July 20, 2024
Recent stats, from the 2021-22 fiscal year, show the military dealt with “critical shortfalls” in more than 61 per cent of its occupations — up from 17.9 per cent two years earlier and much higher than the target of no more than five per cent.

How Canada’s military fell into crisis — and why failing to save it has deep consequences for us all

Canada’s military is facing a series of problems that without a serious infusion of cash and attention from the federal government could threaten our standing n a more unpredictable world.

OTTAWA—On paper, she seems to be exactly what the Canadian military needs. An enthusiastic would-be recruit, married to a current soldier, and already living on the Canadian forces’ base at Petawawa.

But it has been months, she said, and she hasn’t heard back on even the first step of her application — despite a number of failed attempts to wrangle information from a recruitment call centre. Added to this was the discovery of what she claimed was lead paint on the walls of their army-issued house, and the couple is on the verge of quitting for civilian life.

“I’ve always wanted to be part of the forces and represent our country, especially as a woman,” she said, speaking to the Star on condition she isn’t identified.

“I don’t know if I’m still willing to do it,” she continued. “It’s horrible. It’s messy. It makes you think: is it even worth joining this, if this is what it’s going to be?”

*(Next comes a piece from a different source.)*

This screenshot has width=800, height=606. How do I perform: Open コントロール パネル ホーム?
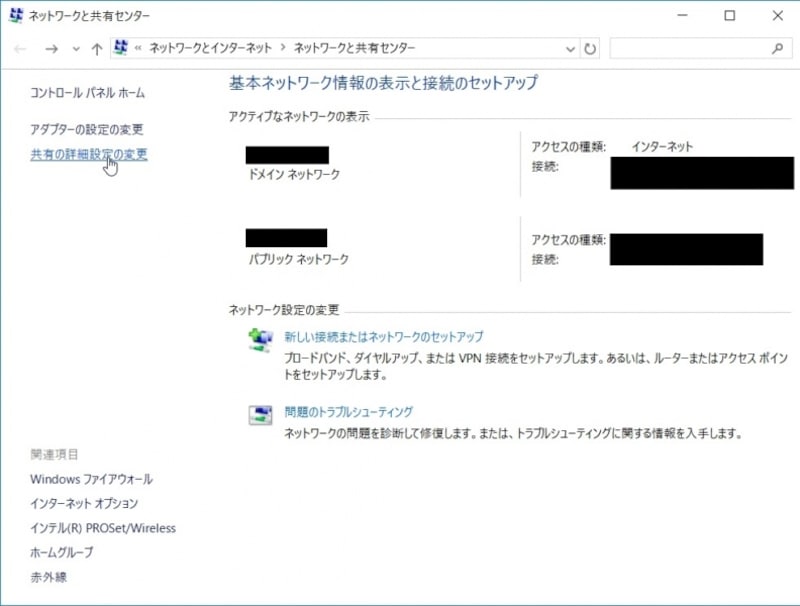[84, 92]
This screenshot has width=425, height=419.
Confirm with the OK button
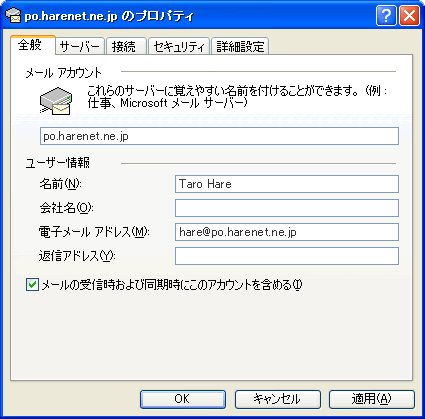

That’s not the type of testimonial the Canadian Armed Forces would like to see as it struggles to overcome a personnel deficit that, as of December, exceeded 15,000 regular and reserve members. Most recent stats, from the 2021-22 fiscal year, show the military dealt with “critical shortfalls” in more than 61 per cent of its occupations — up from 17.9 per cent two years earlier and much higher than the target of no more than five per cent.